EMC(s emc) on Tuesday launched its Isilon NAS product melded with EMC’s own Greenplum Hadoop distribution.
This is the latest in a series of vendor moves to address customers’ need to make sense out of massive amounts of structured and unstructured data generated by people, by applications, by servers and by devices. The resulting trove is too much for traditional relational databases and ancillary tools to handle, which is why legacy IT vendors from IBM(s ibm) to Microsoft(s msft) are diving into Hadoop, the framework seen as best suited for handling all this distributed and diverse information.
EMC’s pitch boils down to its view that Isilon’s native OneFS file system can do a better job handling big data than Hadoop’s native HDFS. “You can’t just say ‘big data’ and cross yourself. We’re fleshing out the story,” said Jeremy Burton, EVP with EMC, in an interview last week. “With Hadoop, we’ve got a distribution we’ve integrated with Greenplum to run queries across both [data sets.] Hadoop’s HDFS file system — it’s cheap and cheerful and useful. But at a petabyte scale, why not run OneFS? If you want to scale out to a petabyte, drop in Isilon and you’re done. If you need to add more nodes to the cluster, our file system automatically takes care of them.”

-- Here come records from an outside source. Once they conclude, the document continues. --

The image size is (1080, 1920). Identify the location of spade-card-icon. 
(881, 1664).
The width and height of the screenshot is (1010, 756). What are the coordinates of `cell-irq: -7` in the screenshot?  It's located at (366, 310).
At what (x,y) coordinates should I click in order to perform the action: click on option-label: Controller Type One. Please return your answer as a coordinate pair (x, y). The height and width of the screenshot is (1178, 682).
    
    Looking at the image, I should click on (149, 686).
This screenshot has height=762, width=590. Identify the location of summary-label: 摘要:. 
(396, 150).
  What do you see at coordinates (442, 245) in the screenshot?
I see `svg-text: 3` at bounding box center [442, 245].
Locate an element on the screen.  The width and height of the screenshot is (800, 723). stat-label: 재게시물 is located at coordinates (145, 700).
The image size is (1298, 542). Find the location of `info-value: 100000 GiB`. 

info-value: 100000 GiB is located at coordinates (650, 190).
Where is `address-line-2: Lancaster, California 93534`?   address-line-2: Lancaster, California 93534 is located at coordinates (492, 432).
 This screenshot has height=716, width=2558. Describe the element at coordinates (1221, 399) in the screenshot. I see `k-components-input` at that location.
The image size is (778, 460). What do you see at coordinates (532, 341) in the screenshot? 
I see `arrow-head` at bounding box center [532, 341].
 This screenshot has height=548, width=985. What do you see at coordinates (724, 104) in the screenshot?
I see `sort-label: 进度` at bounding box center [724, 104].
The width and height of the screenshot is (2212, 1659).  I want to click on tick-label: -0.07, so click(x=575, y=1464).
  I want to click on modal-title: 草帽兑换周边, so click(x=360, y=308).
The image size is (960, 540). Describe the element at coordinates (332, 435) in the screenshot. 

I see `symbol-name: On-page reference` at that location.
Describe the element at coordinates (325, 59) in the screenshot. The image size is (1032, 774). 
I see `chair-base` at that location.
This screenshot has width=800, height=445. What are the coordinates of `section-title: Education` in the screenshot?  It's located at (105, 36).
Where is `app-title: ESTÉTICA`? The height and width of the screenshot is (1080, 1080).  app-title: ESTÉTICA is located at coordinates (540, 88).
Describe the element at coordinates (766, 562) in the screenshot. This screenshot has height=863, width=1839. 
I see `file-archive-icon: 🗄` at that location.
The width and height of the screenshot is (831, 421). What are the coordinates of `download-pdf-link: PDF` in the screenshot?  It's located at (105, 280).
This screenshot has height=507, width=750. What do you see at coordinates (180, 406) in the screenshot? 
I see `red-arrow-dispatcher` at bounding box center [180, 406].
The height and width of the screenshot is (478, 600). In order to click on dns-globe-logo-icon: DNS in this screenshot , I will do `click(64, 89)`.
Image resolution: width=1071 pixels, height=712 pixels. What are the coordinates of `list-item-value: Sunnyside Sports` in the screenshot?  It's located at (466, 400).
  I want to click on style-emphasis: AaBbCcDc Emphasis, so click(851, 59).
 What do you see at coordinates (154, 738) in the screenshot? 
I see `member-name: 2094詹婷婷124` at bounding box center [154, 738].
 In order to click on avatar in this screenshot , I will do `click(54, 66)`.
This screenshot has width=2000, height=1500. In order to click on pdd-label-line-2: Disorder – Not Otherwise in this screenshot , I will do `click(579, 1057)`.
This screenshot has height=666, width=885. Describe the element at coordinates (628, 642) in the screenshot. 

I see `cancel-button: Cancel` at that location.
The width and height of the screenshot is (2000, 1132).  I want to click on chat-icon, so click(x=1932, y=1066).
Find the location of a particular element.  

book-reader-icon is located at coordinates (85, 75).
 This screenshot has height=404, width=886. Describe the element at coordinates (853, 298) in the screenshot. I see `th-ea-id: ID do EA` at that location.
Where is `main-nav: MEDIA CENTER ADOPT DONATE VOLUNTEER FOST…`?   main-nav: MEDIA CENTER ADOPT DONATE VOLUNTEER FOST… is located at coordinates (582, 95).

In this offering, Isilon’s OneFS integrates the Hadoop Distributed File System protocol so it can apply it to whatever massive amounts of information reside in its scale-out storage repository. EMC’s enterprise Hadoop distribution uses the MAPR file system.
The new Isilon-Greenplum product, available now, also shows that EMC has been busily integrating a series of acquisitions for an assault on the big data problem. EMC bought Isilon in July 2010 and Greenplum along with its analytic database appliance, the following November.